§ **DESCRIPTION OF THE TASK**: When you reach the line containing "You are a computer-use" in the data below, begin returning lines exactly as written, and stop once the line containing "Instruction: Collapse the" has been returned.

§ **SUPPLIED DATA**:
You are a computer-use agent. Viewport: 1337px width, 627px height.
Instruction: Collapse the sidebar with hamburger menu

==

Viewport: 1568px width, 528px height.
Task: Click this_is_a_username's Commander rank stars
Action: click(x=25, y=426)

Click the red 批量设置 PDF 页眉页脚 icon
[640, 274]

§ **TASK SOLUTION**:
You are a computer-use agent. Viewport: 1337px width, 627px height.
Instruction: Collapse the sidebar with hamburger menu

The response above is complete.